Representatives of the Washington Teachers' Union and D.C. Public Schools recently started negotiating the terms of a new collective bargaining agreement for thousands of public school teachers. (Courtesy photo)
Representatives of the Washington Teachers' Union and D.C. Public Schools recently started negotiating the terms of a new collective bargaining agreement for thousands of public school teachers. (Courtesy photo)

Representatives of the Washington Teachers’ Union (WTU) and D.C. Public Schools (DCPS) were scheduled to come to the table to negotiate the terms of a new collective bargaining agreement for thousands of public school teachers. 

However, sources close to the negotiations said neither DCPS Chancellor Lewis D. Ferebee nor any other central office representative showed up at the Office of Labor Relations and Collective Bargaining in Northwest to participate in the discussions. 

The meeting on Tuesday came 72 days after the expiration of the WTU’s 2019-2023 collective bargaining agreement and more than six months after WTU’s collective bargaining team submitted a list of recommendations to DCPS. 

DCPS officials didn’t respond to these recommendations, inspired in part by a WTU survey of 750 teachers, until the day of the D.C. Council’s educator retention hearing. Before then, teachers who helped write the recommendations said they didn’t hear much, if anything, from Ferebee or D.C. Mayor Muriel Bowser (D). 

Chrystal Puryear, a teacher of 24 years, said that, though she’s pleased to finally be sitting at the table with DCPS, the current state of negotiations not only reflects poorly on District leadership, but represents a pattern going back at least a decade in which contracts aren’t finalized until well after the midnight hour. 
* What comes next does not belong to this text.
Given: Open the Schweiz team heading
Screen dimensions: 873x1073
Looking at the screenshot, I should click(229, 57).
Puryear, a member of WTU’s collective bargaining team, expressed her desire that the 2023-2027 collective bargaining agreement be finalized and sent to WTU members for a vote within the next 30 days. 
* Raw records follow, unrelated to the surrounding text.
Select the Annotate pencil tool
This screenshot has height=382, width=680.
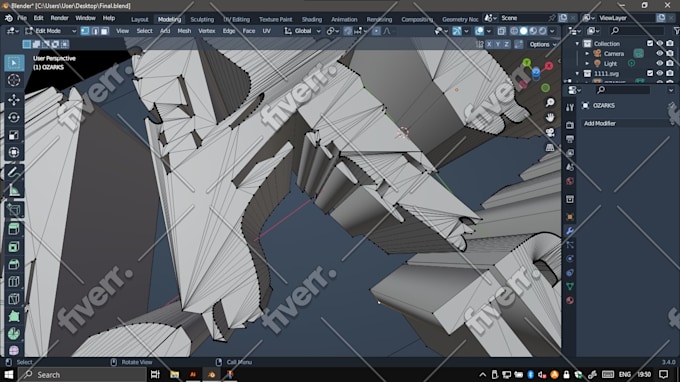(x=14, y=172)
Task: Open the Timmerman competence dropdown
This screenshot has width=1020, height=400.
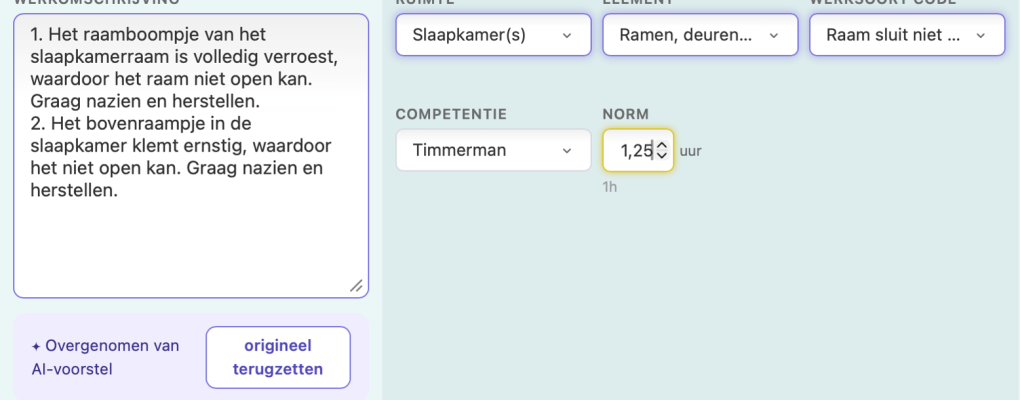Action: 494,150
Collective bargaining team recommendations of note for Puryear center on teacher and student safety. She also touted the significance of the Department of General Services’ timely completion of work orders. 

Puryear also said she doesn’t want to see teachers’ IMPACT evaluation scores negatively affected when they take sick leave. Another qualm that she expressed concerned teachers’ salaries not being enough to live comfortably in the District. 

Such conditions have eaten at teacher morale in recent months, Puryear said. That’s why, for Puryear, DCPS not acting in good faith during contract negotiations would add insult to injury.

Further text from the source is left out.